A provision snuck into the still-secret text of the Senate’s annual intelligence authorization would give the FBI the ability to demand individuals’ email data and possibly web-surfing history from their service providers without a warrant and in complete secrecy.
If passed, the change would expand the reach of the FBI’s already highly controversial national security letters.
The spy bill passed the Senate Intelligence Committee on Tuesday, with the provision in it. The lone no vote came from Sen. Ron Wyden, D-Ore., who wrote in a statement that one of the bill’s provisions “would allow any FBI field office to demand email records without a court order, a major expansion of federal surveillance powers.”
Wyden did not disclose exactly what the provision would allow, but his spokesperson suggested it might go beyond email records to things like web-surfing histories and other information about online behavior. “Senator Wyden is concerned it could be read that way,” Keith Chu said.
The FBI's history of abusing NSLs is well-documented. These letters allow the agency to route around judicial oversight by chanting "national security" while composing their requests. (Bonus feature: recipients are forbidden from talking about them... indefinitely.) Increasing the FBI's access with no corresponding increase in oversight is definitely not a good idea, considering it has never shown interest in self-restraint.

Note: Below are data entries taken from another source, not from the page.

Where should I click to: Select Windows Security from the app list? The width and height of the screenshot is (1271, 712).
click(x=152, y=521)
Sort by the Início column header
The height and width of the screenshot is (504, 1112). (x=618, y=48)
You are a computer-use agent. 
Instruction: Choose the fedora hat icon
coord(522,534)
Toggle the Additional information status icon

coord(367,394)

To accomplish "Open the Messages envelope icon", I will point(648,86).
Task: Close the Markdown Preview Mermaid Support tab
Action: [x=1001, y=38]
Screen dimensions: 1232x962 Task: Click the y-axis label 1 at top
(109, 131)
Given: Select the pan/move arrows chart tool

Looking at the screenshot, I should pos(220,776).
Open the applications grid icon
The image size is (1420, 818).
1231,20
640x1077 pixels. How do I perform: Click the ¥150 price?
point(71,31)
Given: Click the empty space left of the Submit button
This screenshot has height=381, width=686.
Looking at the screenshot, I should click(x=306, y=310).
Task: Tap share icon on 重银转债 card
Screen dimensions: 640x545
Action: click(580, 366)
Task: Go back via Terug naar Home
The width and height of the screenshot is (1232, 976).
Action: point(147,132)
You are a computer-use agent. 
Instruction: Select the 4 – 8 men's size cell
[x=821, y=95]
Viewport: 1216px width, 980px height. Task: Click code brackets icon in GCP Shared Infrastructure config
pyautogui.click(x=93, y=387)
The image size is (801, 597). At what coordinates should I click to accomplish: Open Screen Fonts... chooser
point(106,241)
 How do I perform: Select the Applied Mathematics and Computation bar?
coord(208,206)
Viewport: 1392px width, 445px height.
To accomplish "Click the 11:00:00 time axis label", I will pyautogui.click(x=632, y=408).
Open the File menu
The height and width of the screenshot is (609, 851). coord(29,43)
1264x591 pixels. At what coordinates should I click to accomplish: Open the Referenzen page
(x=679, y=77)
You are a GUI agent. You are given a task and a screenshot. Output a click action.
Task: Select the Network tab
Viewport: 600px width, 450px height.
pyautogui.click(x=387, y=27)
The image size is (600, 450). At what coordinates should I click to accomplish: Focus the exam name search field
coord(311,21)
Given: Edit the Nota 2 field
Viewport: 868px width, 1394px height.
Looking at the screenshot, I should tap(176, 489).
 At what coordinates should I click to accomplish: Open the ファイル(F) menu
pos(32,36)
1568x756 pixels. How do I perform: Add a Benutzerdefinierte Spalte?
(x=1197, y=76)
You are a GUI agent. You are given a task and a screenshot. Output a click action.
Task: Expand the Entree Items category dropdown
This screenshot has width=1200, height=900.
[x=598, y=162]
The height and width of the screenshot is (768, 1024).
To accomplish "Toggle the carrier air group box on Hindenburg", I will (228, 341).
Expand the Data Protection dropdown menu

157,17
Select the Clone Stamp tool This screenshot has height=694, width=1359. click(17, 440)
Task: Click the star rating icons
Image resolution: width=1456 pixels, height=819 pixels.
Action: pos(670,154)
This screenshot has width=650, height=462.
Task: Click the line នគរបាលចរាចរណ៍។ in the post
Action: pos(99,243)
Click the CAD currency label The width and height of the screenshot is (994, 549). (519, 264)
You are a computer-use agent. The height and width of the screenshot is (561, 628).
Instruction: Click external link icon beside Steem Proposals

The FBI historically has not had access to email records via NSLs, although it did spend several years doing exactly that before being shut down by the DOJ. It obviously wants that access again and FBI Director James Comey claims the only thing standing between it and the access it always thought it had is a "typo."
If this secret amendment passes along with the authorization bill, it would weaken attempts to reform the ECPA -- the 1986 law that gives the government warrantless access to emails and other online documents more than 180 days old. But rather than fix the Senate intelligence authorization bill, legislators are looking to carve a hole in the recently (and unanimously) passed Email Privacy Act.
Sen. John Cornyn, R-Texas, is expected to offer an amendment that would mirror the provision in the intelligence bill.
Privacy advocates warn that adding it to the broadly supported reform effort would backfire.
“If [the provision] is added to ECPA, it’ll kill the bill,” Gabe Rottman, deputy director of the Center for Democracy and Technology’s freedom, security, and technology project, wrote in an email to The Intercept. “If it passes independently, it’ll create a gaping loophole. Either way, it’s a big problem and a massive expansion of government surveillance authority.”
The FBI should be sending out fruit baskets to the Senate Intelligence Committee for both expanding its surveillance reach and undercutting a much-needed reform effort. Secret laws made by secretive committees during closed-doors sessions doesn't seem very "American," but much like the super-secretive NSLs the FBI loves so much, the routine invocation of "national security" tends to ward off the scrutiny this process desperately needs.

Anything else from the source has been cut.